▶ **EXCERPT PROVIDED**
>>
I Marched with Patton
A Firsthand Account of World War II Alongside One of the U.S. Army's Greatest Generals
کتاب های مرتبط
- اطلاعات
- نقد و بررسی
- دیدگاه کاربران
نقد و بررسی
May 1, 2020
Joining the commemorative commentary on the 75th anniversary of Gen. George Patton's death, still robust 94-year-old Sisson recalls his World War II service under Patton as a soldier with the American Third Army. With a 150,000-copy first printing.
Copyright 2020 Library Journal, LLC Used with permission.
August 17, 2020
WWII veteran Sisson recounts his wartime experiences in this spirited yet familiar memoir. A farm boy from Weleetka, Okla., Sisson dropped out of high school to help support his family after his father’s death. Drafted when he turned 18, Sisson shipped off to Europe in 1944 as a member of the Tenth Armored Division in Gen. George S. Patton’s Third Army. His job was to string communication wires between observation points and the artillery, and to repair the wires when they were cut by German soldiers. Most of the book’s anecdotes about Patton are well-worn and add little to his legend. Still, Sisson narrates his battlefield observations and close scrapes with death in aerial assaults and artillery shelling with verve, and renders his dialogues with fellow soldiers in charmingly folksy vernacular (“When Patton took the command,” a Texan soldier tells Sisson, “he started the Third Army kicking them German’s asses like slapping fleas on a dog. Them Nazis didn’t know what hit ’em”). In the book’s most intriguing sections, Sisson details his experiences as a military police investigator in Berlin after the war and his return home to the U.S. WWII buffs will welcome this comforting snapshot of the Greatest Generation in action.
September 1, 2020
A 94-year-old World War II veteran tells his story. Raised in Depression-era rural Oklahoma, Sisson enlisted in 1943 at age 18, sailed to Europe in 1944, served through the final, freezing winter, and fought into Germany. His unit finished the war in Munich, where he witnessed the horrors of the nearby concentration camp at Dachau: "Death hung in the air like a maleficent fog. We stopped, and the men got out. We could see barracks and buildings. Barbed wire lined the perimeters. On the far side of the camp stood a blackened brick chimney. The crematorium, I realized with horror." After Germany's surrender, the Army transferred him to the military police, where he served in the occupation of Berlin for nearly a year, which included a long, apparently platonic relationship with his female interpreter before returning home to enjoy a long and prosperous life. This is not the first as-told-to memoir from an elderly veteran by the prolific Wise. Like 82 Days on Okinawa, which Wise wrote with veteran Art Shaw, he produces an unashamedly novelistic narrative with plenty of action and long stretches of "reconstructed" dialogue that resemble an old Hollywood film and--like the movies--get some details wrong. Most readers of World War II memoirs know something of the war's history, but Wise takes nothing for granted, so he portrays Sisson as an omniscient observer, privy to the thoughts of the higher command and actions of other armies. At times in the text he encounters another soldier who helpfully proceeds to describe the current state of the fighting, including events on the Russian front and politics at home. In his defense, it's unlikely that Sisson's recollections from 75 years ago could fill out an entire 300-page book. What survives is a convincing story of an innocent young man who experienced a vicious war and then a year of adventures in postwar Berlin. Some parts require grains of salt, but this is a believable portrait of a soldier present at the defeat of the Reich.
<<
▶ **SUPPLIED ENTRIES**
>>
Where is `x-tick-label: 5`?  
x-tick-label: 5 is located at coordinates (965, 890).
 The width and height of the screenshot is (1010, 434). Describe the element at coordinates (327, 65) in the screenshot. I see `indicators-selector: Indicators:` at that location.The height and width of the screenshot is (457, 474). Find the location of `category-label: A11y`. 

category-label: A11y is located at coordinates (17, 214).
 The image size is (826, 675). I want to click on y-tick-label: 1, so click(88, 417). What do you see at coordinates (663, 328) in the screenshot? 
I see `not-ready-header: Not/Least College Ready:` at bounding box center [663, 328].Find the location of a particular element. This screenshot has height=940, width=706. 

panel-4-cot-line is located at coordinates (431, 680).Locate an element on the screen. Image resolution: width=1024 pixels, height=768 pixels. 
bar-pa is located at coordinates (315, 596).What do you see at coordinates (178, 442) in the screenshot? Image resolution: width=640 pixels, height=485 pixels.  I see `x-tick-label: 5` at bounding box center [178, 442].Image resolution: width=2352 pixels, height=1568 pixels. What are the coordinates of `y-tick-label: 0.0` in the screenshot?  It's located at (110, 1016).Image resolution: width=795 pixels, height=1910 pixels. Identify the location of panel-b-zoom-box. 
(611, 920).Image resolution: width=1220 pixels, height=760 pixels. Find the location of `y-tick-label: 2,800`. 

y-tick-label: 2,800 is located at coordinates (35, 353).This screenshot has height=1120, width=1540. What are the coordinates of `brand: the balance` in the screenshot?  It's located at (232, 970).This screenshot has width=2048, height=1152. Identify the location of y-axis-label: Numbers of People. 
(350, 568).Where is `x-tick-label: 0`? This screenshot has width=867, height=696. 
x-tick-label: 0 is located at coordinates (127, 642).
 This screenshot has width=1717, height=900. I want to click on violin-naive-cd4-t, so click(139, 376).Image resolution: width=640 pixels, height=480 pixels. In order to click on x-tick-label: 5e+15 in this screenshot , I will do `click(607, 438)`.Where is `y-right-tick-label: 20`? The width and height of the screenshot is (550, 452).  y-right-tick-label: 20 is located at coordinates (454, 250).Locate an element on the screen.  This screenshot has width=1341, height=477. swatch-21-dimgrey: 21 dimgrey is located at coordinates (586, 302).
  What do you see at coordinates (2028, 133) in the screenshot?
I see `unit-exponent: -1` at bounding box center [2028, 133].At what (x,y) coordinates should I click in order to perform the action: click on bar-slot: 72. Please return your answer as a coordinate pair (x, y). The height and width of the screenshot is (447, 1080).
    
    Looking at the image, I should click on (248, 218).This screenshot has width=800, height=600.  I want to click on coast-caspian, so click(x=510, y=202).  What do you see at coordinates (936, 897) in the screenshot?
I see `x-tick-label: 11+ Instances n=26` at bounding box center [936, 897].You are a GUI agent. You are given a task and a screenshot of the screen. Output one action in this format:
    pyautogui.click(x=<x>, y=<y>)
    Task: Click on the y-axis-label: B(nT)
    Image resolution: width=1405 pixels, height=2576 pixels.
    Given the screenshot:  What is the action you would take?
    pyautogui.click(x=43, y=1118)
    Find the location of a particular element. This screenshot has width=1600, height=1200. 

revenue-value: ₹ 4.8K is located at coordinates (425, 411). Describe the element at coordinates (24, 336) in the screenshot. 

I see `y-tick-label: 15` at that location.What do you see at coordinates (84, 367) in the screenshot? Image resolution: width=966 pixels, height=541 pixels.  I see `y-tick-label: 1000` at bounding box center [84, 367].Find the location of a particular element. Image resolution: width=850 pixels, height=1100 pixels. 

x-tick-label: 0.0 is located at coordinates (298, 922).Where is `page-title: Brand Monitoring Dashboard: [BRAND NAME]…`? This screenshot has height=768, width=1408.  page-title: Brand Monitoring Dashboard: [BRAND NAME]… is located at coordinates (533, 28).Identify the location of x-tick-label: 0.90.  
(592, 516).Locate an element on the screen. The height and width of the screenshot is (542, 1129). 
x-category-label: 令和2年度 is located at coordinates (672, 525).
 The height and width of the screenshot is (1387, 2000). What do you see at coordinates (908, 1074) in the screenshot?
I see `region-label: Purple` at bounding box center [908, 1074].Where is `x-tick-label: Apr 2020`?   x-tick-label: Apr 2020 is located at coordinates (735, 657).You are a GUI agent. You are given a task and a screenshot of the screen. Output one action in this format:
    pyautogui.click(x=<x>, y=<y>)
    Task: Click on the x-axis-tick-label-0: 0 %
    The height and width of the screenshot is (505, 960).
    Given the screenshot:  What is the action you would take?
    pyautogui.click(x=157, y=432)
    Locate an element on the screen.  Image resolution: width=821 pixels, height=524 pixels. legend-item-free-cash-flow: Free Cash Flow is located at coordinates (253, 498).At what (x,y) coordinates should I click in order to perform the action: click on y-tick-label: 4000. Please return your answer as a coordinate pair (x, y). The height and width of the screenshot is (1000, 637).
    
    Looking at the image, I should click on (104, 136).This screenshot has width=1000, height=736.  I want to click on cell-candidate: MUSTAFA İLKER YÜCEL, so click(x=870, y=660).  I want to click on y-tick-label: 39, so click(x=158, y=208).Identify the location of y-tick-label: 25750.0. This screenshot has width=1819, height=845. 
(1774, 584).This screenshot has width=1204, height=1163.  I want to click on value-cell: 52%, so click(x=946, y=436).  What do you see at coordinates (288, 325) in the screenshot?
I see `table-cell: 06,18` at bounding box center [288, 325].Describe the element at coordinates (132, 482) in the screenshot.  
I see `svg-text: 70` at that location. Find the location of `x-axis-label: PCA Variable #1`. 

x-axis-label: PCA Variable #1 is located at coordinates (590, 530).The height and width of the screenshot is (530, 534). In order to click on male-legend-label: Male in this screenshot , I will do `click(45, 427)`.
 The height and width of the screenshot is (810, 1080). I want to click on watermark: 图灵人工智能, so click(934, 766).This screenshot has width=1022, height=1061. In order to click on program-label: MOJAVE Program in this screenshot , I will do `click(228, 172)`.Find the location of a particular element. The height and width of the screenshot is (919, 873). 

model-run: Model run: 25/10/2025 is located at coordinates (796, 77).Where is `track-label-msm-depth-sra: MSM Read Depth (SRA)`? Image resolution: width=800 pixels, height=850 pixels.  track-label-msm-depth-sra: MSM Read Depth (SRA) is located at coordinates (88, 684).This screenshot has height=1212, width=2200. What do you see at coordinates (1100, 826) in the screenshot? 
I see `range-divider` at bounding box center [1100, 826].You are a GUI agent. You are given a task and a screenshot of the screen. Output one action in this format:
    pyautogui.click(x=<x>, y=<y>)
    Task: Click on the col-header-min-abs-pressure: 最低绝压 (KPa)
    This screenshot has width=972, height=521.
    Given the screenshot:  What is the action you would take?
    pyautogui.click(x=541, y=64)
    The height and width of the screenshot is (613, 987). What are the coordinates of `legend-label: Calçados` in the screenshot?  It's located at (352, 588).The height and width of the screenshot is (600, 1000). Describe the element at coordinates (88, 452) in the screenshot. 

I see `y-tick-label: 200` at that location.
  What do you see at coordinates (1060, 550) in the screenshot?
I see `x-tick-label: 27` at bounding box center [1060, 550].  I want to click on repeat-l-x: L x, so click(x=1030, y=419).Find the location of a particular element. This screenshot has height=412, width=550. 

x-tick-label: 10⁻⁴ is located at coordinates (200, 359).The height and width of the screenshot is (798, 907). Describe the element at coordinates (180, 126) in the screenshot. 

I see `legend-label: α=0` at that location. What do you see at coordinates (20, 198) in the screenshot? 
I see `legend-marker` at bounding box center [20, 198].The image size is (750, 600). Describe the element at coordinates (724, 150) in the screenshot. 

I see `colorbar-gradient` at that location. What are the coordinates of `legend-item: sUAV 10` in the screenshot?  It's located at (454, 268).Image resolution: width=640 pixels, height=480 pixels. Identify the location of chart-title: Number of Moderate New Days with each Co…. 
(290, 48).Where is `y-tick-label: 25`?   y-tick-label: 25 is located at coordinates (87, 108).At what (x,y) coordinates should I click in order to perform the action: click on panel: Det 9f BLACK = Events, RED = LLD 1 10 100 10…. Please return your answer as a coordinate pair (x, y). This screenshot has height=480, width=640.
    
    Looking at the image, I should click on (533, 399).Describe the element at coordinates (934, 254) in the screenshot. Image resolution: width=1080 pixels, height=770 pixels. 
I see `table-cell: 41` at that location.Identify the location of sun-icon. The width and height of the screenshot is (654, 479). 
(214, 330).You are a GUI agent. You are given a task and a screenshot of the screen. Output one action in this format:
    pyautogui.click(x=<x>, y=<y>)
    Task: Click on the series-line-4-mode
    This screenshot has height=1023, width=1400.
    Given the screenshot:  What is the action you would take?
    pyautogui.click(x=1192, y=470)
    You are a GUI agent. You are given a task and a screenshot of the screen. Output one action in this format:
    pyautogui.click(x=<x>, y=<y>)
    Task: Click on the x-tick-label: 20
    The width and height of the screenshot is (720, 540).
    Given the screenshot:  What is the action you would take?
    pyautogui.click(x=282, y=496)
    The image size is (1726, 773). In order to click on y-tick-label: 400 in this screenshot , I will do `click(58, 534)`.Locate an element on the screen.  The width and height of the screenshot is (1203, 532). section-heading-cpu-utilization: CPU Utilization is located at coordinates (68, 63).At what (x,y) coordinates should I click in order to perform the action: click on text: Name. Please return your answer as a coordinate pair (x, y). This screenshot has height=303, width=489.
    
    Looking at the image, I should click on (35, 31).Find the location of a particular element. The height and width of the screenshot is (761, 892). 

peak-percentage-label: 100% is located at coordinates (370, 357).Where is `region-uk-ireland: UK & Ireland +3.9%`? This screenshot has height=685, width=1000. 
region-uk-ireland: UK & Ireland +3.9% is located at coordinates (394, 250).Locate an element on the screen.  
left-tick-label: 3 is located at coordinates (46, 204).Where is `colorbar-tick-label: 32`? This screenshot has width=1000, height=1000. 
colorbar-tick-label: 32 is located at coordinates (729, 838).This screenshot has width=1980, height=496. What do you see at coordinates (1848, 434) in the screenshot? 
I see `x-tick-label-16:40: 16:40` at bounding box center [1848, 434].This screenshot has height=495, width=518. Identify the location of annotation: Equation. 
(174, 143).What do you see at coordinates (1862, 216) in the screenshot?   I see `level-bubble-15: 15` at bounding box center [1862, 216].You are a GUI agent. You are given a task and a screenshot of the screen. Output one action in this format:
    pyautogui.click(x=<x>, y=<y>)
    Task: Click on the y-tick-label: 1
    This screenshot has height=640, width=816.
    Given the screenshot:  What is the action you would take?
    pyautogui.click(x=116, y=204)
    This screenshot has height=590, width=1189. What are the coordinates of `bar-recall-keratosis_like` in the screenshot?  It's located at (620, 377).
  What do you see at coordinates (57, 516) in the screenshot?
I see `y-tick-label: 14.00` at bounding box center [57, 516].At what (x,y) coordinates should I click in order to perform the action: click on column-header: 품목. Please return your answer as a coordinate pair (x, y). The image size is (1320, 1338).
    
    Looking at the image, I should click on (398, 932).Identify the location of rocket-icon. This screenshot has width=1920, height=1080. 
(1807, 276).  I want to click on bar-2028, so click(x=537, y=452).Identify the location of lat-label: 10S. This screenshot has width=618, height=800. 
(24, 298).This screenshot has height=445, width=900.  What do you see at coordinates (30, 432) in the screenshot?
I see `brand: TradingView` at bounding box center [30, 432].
<<
▶ **TASKS TO PERFORM**
1. In the book reviews above, translate this sentence into Spanish: "His job was to string communication wires between observation points and the artillery, and to repair the wires when they were cut by German soldiers."
2. Using the book reviews above, answer yes or no to each statement and quote the words that decide it. (a) Sisson's unit ended the war in Munich. (b) After Germany's surrender, Sisson spent about three years with the military police in Berlin. (c) The book had a first printing of 50,000 copies.

▶ **SOLUTIONS**
1. Su trabajo consistía en tender cables de comunicación entre los puestos de observación y la artillería, y en reparar los cables cuando los soldados alemanes los cortaban.

2.
(a) Yes: "His unit finished the war in Munich"
(b) No: "where he served in the occupation of Berlin for nearly a year"
(c) No: "With a 150,000-copy first printing."